Sabana de la Mar acusa deterioro de sus calles, el muelle y la playa tomados por el sargazo

Allá, en el confín del noreste, está Sabana de la Mar, olvidada por el poder público, un municipio antiguo (1876), aletargado, que puede protagonizar un futuro luminoso que no llega, pese al potencial que encierra su territorio.

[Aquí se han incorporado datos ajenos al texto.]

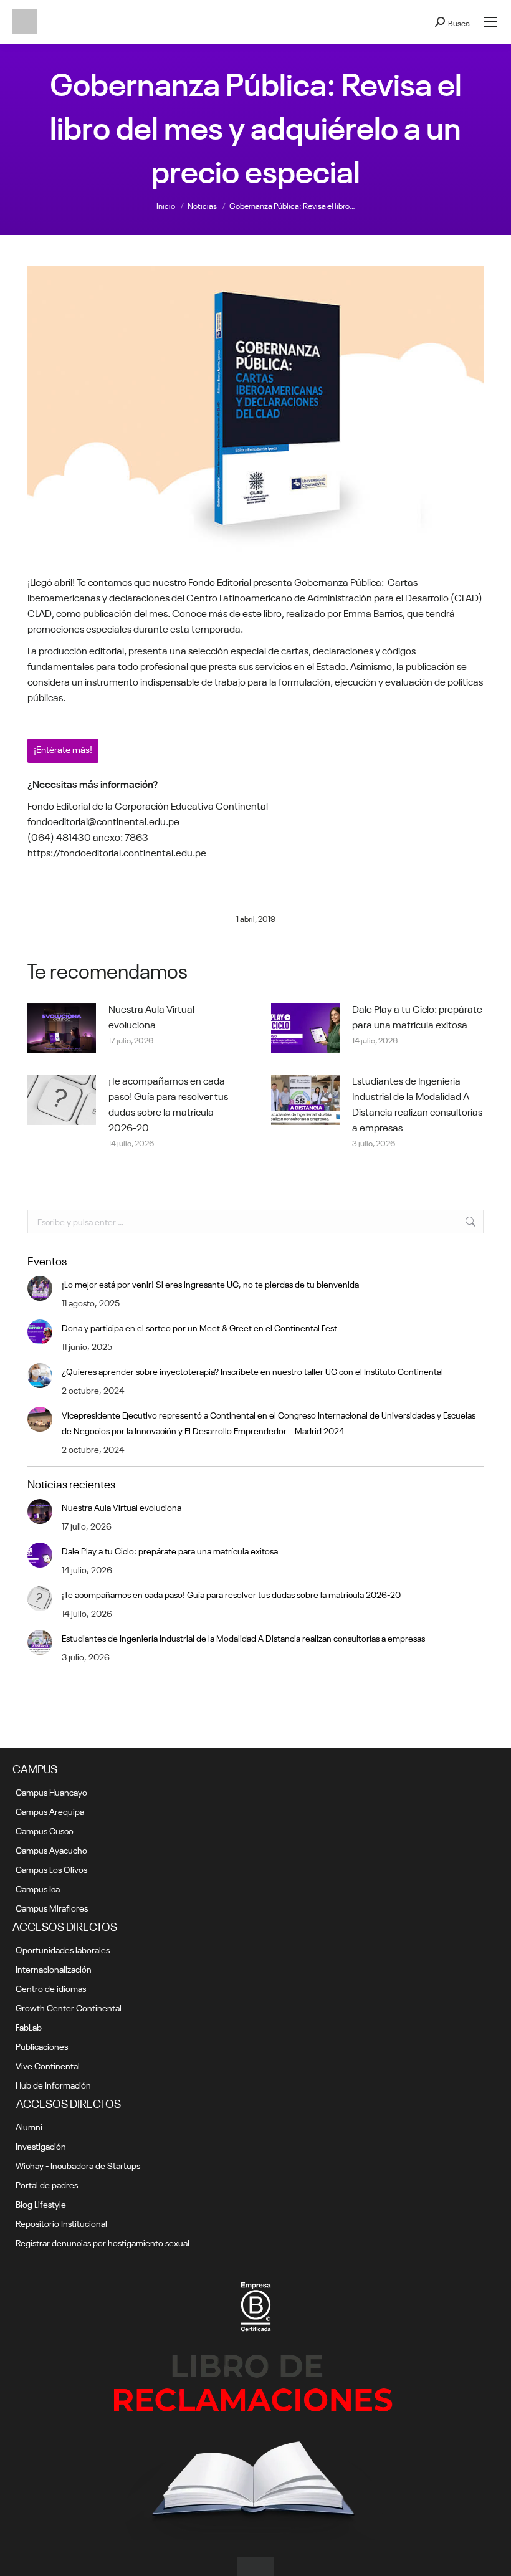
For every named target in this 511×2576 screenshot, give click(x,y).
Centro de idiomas (51, 1987)
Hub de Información (53, 2084)
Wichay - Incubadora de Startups (78, 2164)
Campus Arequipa (50, 1810)
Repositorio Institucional (61, 2222)
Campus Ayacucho (51, 1849)
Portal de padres (47, 2184)
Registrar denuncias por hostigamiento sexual (102, 2242)
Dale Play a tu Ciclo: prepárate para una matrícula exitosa (417, 1015)
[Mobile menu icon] (490, 22)
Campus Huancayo (51, 1791)
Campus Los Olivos (51, 1868)
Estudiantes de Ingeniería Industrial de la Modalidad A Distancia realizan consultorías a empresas (417, 1103)
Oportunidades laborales (63, 1949)
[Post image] (61, 1028)
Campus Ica (38, 1888)
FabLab (29, 2026)
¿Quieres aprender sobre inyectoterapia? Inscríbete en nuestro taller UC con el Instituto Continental (252, 1370)
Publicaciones (42, 2045)
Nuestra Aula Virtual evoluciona (151, 1015)
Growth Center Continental (69, 2007)
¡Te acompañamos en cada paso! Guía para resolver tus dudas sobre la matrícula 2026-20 (168, 1103)
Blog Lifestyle (41, 2203)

Sus 20 mil habitantes, el 85 por ciento establecido en zona urbana, con la mayoría de las calles destruidas, no entienden por qué el gobierno nacional no los coloca en su agenda de prioridades.

Aún el acceso desde Santo Domingo, a través de Hato Mayor, municipio cabecera y provincia del mismo nombre, a que la pertenece, sigue siendo tortuoso y serpenteante, que de por sí constituye un atractivo, pero el desastroso estado de la carretera no permite disfrutar el paisaje que regala la madre naturaleza en todo el trayecto.

De cara a Samaná, con la que comparte la bahía,  y con ella Los Haitises, y el banco de la Plata, escenario donde se genera cada invierno el espectáculo de las ballenas jorobadas, que ese municipio acapara y recibe los beneficios de los turistas durante el período de apareamiento de los cetáceos, Sabana de la Mar, en cambio, ve sucumbir su marina por el avance del sargazo y el abandono municipal o nacional. 

El difícil acceso a través de una carretera que la administración actual recibió a medio término, lleva más de seis años “en construcción”, y en vez de avanzar, presenta graves retrocesos, interrupciones, hoyos y accidentes inesperados que constituyen peligros persistentes.

El peor abandono lo viven los pobladores del caso urbano de Sabana de la Mar, con la mayoría de las calles destruidas. El litoral marino convertido en un asco, cargado de un cúmulo de desechos de todo tipo, y varias capas de sargazo podrido y pestilente que impacta todo. Apenas sobrevive la pesca mediante escasos y artesanales medios.

Sargazo en la playa de Sabana de la Mar.
Sargazo en la playa de Sabana de la Mar.

El muelle, superficialmente limpio, tiende a acusar deterioro, en particular las barandas, que, con un gasto de bajo costo, pudiera reparar el municipio y al menos mejorar su imagen. De hecho, forma parte del circuito recreativo de la ciudad, pero el entorno abandonado no deja espacio para permanecer algún tiempo en el mismo. Los malos olores son irresistibles.

Mejor suerte

Sabana de la Mar merece mejor suerte, no solo como madre destinada para el conocimiento de Los Haitises, sino por las riquezas que guardan sus entrañas, ricas de agua, que tanto tiende a escasear en estos tiempos.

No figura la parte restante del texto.